The thief comes to steal, kill, and destroy. And if he’s got to watch God do a miracle for you, he’s going to try to steal all joy, kill all hope, and destroy all belief that the miracle you received was from God, on purpose. I don’t write this to warn you of something I know nothing about. I write this because I’m living through it.
I find myself locked up, not proclaiming the goodness of what God has done in our family just 6 short months ago, because I can’t figure out why He hasn’t done it for someone else. Maybe not because I think I’m less deserving of a miracle, but certainly because I know I didn’t pray eloquent, heavenly words, filled with Old English, King James speak and a million and two bible verses.
I gave God an ultimatum. This, or this God, but not that. I won’t praise You for that. I don’t want to walk through that. That is not how I pictured my life.
I don’t know about you, but that doesn’t sound much like surrender to me. That sounds like desperately trying to control something that is spinning wildly out of my control. But God didn’t give me that. He gave me this. And I feel guilty.
I know of another family that is living through a much different outcome. Similar onset, we could be sharing a very similar story, but we aren’t. And every single time I hear their names and their story, I am jarred with a stabbing guilt. And if I don’t deal with it carefully and quickly, it is paralyzing. It wrecks my communication with God for days. It makes me feel so numb inside that my fingers tingle on the outside. It is almost unreal how much it affects me emotionally and physically.
I have learned that only 2 things keep me from being wrecked for days with guilt.
- Praising God immediately and sincerely for doing a miracle for our family.
- Praying for healing and restoration for the other family.
#2 doesn’t always come easy. It comes with tears, sobbing, weeping. It comes with begging God to tell me how to pray so He will move on their behalf in the same mighty way He did for us. It’s reassuring God that they’ve learned something. They have a testimony. They are faithful. Please do this for them. Sometimes it sounds like a command. Sometimes a plea. Sometimes it is soft.
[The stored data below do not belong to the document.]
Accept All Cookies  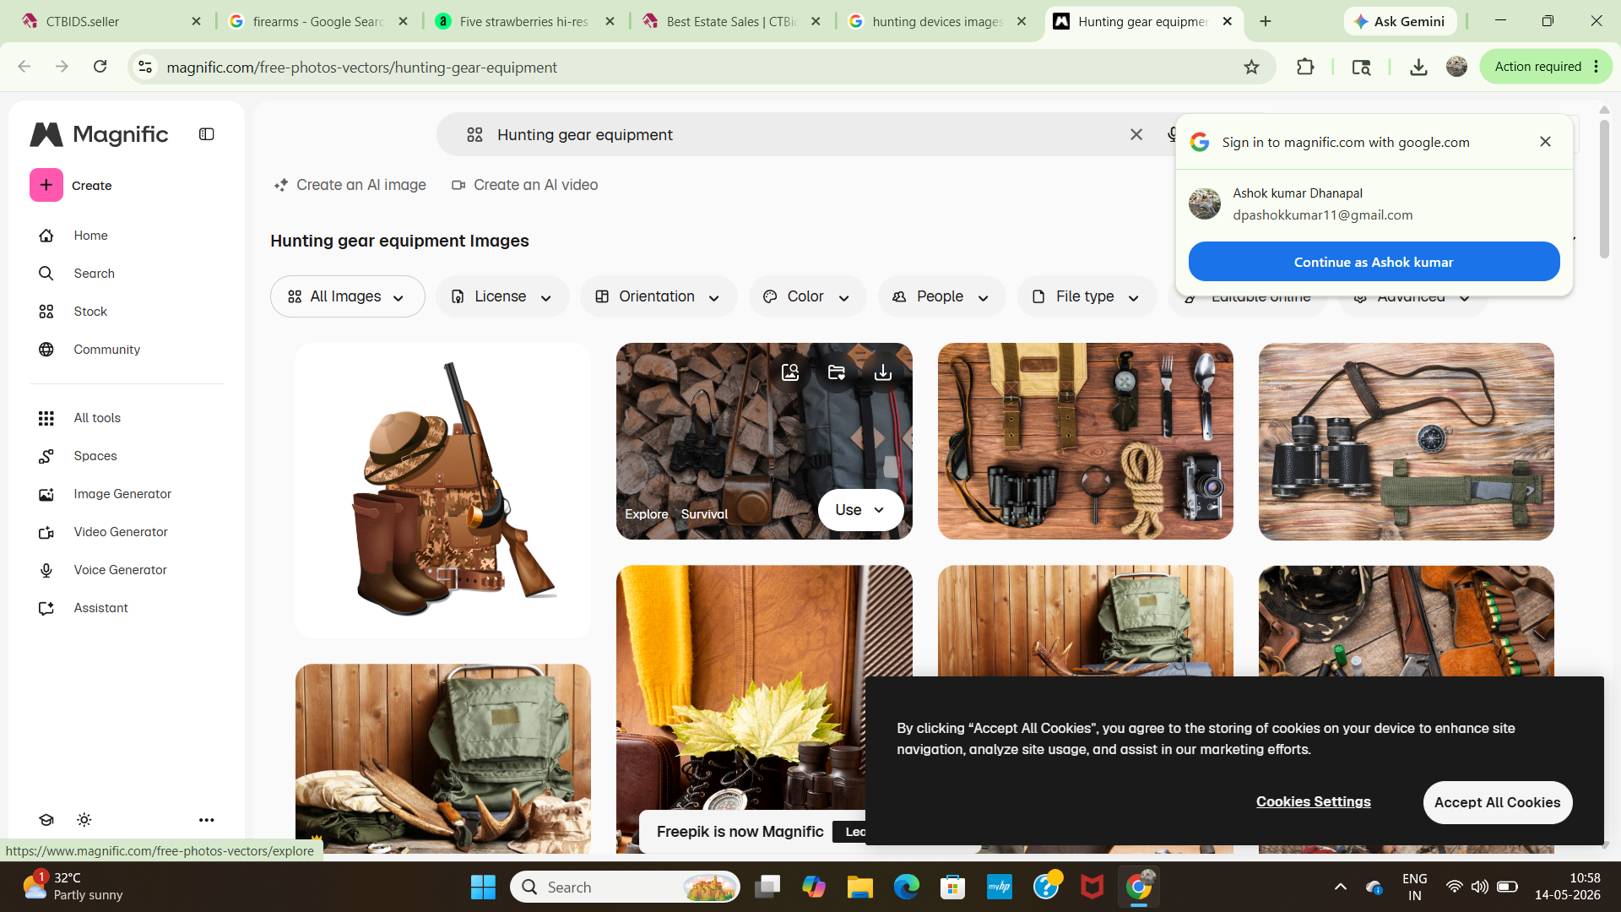tap(1497, 802)
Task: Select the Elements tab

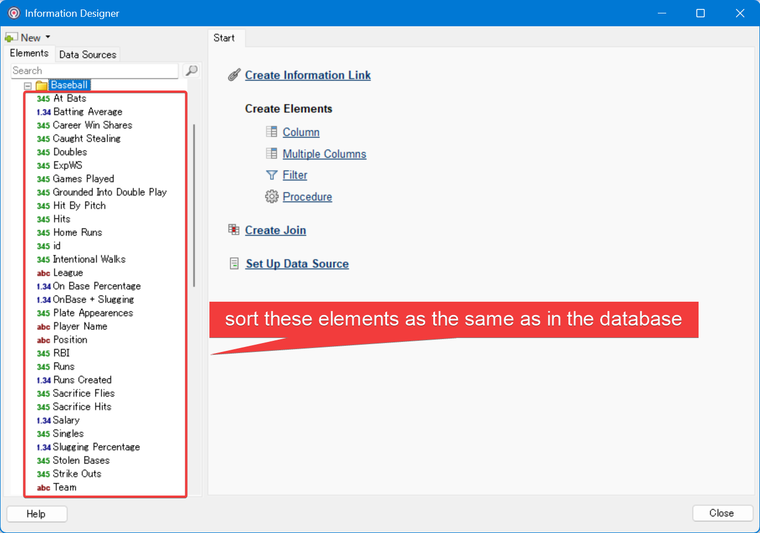Action: [29, 53]
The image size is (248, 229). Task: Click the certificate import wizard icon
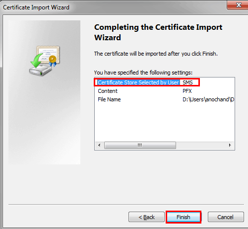coord(45,61)
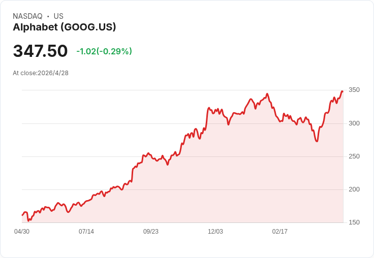Select the 200 y-axis price label
Viewport: 374px width, 258px height.
coord(354,189)
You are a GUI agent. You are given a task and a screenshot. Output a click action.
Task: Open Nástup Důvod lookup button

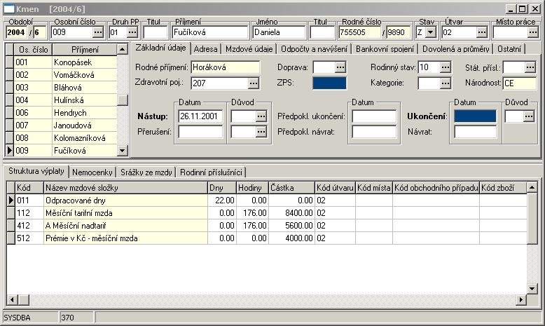[261, 116]
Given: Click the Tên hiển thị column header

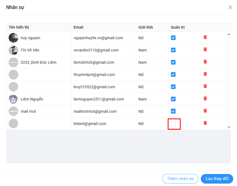Looking at the screenshot, I should [19, 27].
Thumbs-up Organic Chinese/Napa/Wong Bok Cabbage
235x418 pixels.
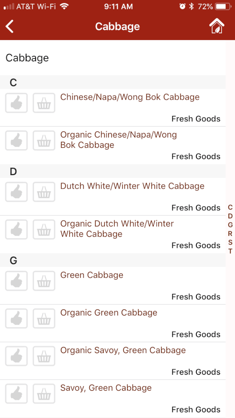click(x=16, y=140)
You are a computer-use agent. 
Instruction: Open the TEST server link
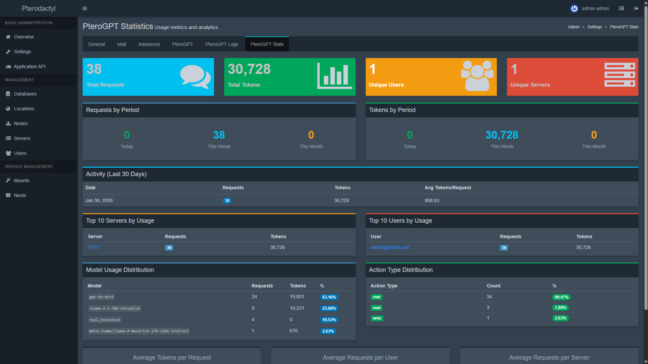point(94,247)
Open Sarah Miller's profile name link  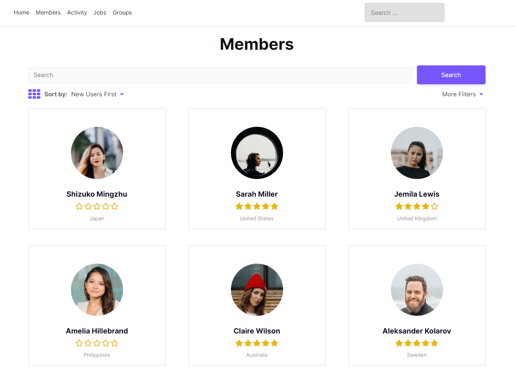(257, 194)
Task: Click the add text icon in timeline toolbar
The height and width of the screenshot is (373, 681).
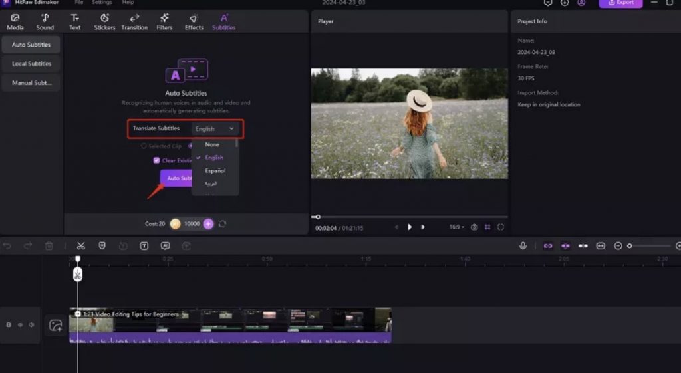Action: coord(144,246)
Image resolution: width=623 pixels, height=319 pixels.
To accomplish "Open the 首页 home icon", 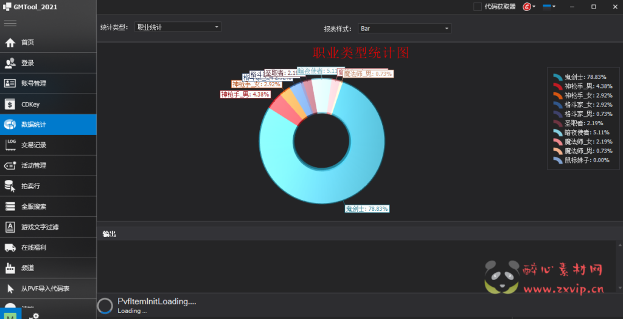I will 10,43.
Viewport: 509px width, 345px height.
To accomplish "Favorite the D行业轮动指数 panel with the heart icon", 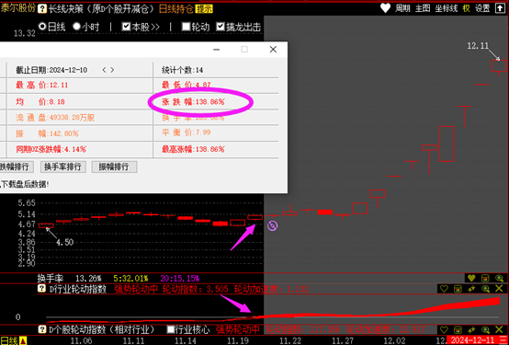I will (x=444, y=289).
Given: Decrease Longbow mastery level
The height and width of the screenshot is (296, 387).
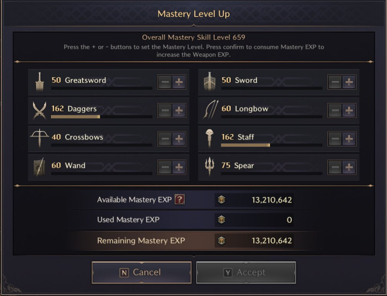Looking at the screenshot, I should 335,110.
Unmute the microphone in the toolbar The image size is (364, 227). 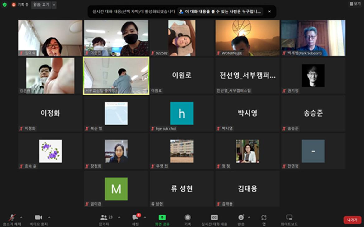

Sometimes I am raging.
God can handle all of me – crying me, raging me, broken me, hurting me, confused me, even guilty me. And God can calm me, give me peace that is beyond all understanding, and strength for the next breath. But God can only do those things if I don’t let go and don’t give in.
I’ve always said I want a faith like Job. Whether God gives or God takes away, that is up to God. I want to be focused on Him, on who He is, and on what He wants more than anything I’ve thought up. I can’t say I’ve achieved it, but it’s still my goal to have faith that strong.
This family that is waiting, still waiting, for a miracle, posted about Job and I found myself in tears, crying out to God for them once more, and as I’m writing, I’m wondering if they want a faith like Job’s, too.
Job’s faith started when it was easy, it grew when it got tough, and it carried him when it seemed unbearable. He had to walk through all three to be refined. Maybe, just maybe, God knows what He is doing in, through, and for this other family. Maybe the refinement they are receiving is actually solidifying a faith like Job’s.
I’m not going to give up praying for a miracle for them. I believe we serve a God of miracles. I’ve watched Him do one before my very eyes, just 6 very short months ago. Now I wait for Him to reveal Himself in a great move and a great miracle for another family facing the unthinkable with their son.